→ Tasks to complete:
a – In the CAD system text below, turn the paragraph that begins "Once a Caller reports an incident" into a short numbered list of steps, keeping each role and what it does.
b – According to the CAD system text below, how long did each weekly project meeting with the industrial partner last?

→ Excerpt:
--- Begin ---

Technology for Reuse

CAD systems are mission-critical systems that are used by police, fire & rescue, health service, port and other organizations. Figure 1 depicts a basic operational scenario and roles in a CAD system for police.

Once a Caller reports an incident, a Call Taker in command and control center captures the details about the incident and the Caller, and creates a task for the incident. The system shows the Dispatcher a list of un-dispatched tasks. The Dispatcher examines the situation, selects suitable Resources (e.g. police units) and dispatches them to execute the task. The Resources carry out the task instructions and report to the Task Manager. The Task Manager monitors the situation and at the end - closes the task.

2. CAD default system

We adopted the Rational Unified Development Process (Jacobson et al., 1999) to develop the CAD default system. Based on the initial requirements (in the form of draft use cases) from our industrial partner, Singapore Engineering Software Pte Ltd, we designed CAD use case model. We also developed activity diagrams to explicit depict major workflows in use cases. We then designed an analysis model to realize the use case model. Our analysis model contains class diagram that model the structure of the classes and sequence (and collaboration) diagrams that model the collaborations of the classes. At this stage, we had weekly project meetings with our industrial partner, each meeting lasting 3-5 hours.

We implemented two prototypes. The purpose of the first prototype was to gain better insights into CAD requirements and to experiment with component platforms. The second prototype served as a starting point for developing the default system.

--- End ---

→ Supplied material:
--- Begin ---

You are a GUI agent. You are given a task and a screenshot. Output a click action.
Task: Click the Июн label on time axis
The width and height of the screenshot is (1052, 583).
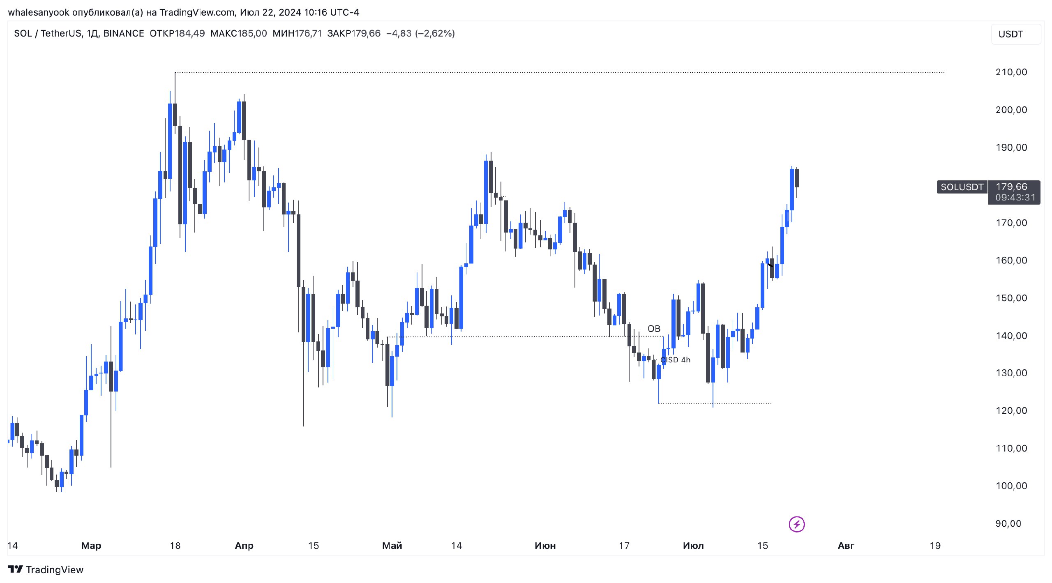pos(545,546)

--- End ---

→ Answers given:
a –
1. A Caller reports an incident.
2. A Call Taker in the command and control center records the incident and Caller details and creates a task.
3. The system shows the Dispatcher a list of un-dispatched tasks.
4. The Dispatcher examines the situation, selects suitable Resources (e.g. police units) and dispatches them to the task.
5. The Resources carry out the task instructions and report to the Task Manager.
6. The Task Manager monitors the situation and closes the task at the end.

b – 3-5 hours.